* [Work required]:
Counting only lines that contain the string "computer", how many are there in the data? Say the number alone.

━━━ Records supplied ━━━

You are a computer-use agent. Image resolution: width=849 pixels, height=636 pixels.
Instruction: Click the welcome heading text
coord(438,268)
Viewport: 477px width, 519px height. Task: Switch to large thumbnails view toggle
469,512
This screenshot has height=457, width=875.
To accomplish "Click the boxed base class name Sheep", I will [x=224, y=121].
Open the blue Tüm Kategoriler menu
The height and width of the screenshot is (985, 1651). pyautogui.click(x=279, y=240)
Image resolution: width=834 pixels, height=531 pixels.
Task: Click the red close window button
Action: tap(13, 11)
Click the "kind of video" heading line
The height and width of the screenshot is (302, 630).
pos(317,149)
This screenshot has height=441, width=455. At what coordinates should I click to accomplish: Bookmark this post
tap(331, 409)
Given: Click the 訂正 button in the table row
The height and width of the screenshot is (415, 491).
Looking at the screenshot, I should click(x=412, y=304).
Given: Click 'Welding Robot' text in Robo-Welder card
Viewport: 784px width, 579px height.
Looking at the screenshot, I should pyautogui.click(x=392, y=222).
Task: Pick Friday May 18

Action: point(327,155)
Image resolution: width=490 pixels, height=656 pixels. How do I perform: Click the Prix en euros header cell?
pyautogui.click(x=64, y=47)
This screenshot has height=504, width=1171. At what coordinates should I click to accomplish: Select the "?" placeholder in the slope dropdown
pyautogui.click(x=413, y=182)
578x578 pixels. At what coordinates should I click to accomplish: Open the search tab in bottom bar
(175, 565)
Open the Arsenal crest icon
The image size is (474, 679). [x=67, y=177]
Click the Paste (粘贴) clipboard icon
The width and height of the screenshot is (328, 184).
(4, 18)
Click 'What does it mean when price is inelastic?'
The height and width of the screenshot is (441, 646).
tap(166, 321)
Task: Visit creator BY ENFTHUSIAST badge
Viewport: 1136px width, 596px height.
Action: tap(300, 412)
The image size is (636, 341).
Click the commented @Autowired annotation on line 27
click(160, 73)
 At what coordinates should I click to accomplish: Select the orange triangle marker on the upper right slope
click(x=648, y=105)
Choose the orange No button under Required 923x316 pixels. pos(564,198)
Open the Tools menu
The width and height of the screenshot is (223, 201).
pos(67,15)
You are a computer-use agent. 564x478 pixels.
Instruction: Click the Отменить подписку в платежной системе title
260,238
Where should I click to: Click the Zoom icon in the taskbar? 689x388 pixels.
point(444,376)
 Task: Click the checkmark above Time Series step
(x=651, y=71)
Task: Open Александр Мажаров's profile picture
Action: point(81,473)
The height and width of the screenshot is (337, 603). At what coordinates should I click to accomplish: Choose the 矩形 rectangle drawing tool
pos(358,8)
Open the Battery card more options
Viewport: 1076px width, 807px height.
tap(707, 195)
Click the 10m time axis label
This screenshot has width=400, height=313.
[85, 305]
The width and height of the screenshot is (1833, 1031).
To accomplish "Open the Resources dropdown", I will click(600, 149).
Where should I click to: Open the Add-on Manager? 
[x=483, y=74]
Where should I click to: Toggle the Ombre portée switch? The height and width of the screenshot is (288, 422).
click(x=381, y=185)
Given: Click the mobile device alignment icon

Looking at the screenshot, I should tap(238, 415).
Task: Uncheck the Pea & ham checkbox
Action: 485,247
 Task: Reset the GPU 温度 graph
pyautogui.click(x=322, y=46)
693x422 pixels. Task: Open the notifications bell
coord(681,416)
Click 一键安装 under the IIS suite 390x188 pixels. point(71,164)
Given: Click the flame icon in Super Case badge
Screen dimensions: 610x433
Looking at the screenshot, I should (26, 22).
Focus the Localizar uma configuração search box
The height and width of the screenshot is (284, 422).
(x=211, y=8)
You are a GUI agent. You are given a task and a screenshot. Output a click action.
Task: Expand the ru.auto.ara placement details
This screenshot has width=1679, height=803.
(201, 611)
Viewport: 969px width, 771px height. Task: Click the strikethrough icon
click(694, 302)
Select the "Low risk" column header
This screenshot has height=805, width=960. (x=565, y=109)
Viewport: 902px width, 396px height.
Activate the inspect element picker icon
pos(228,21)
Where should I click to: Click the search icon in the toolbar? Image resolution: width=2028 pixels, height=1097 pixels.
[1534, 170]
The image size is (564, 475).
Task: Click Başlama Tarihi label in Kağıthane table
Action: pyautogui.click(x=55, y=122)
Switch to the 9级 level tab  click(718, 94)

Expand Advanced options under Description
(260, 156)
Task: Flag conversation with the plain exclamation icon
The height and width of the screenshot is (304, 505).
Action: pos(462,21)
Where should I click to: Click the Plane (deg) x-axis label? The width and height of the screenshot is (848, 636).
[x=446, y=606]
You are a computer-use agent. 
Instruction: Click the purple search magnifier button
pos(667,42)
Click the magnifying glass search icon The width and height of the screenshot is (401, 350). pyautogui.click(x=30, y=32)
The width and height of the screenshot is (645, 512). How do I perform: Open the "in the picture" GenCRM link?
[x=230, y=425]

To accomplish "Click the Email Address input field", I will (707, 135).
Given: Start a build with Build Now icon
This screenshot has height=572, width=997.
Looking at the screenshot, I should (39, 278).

━━━

* [Answer to this problem]:
3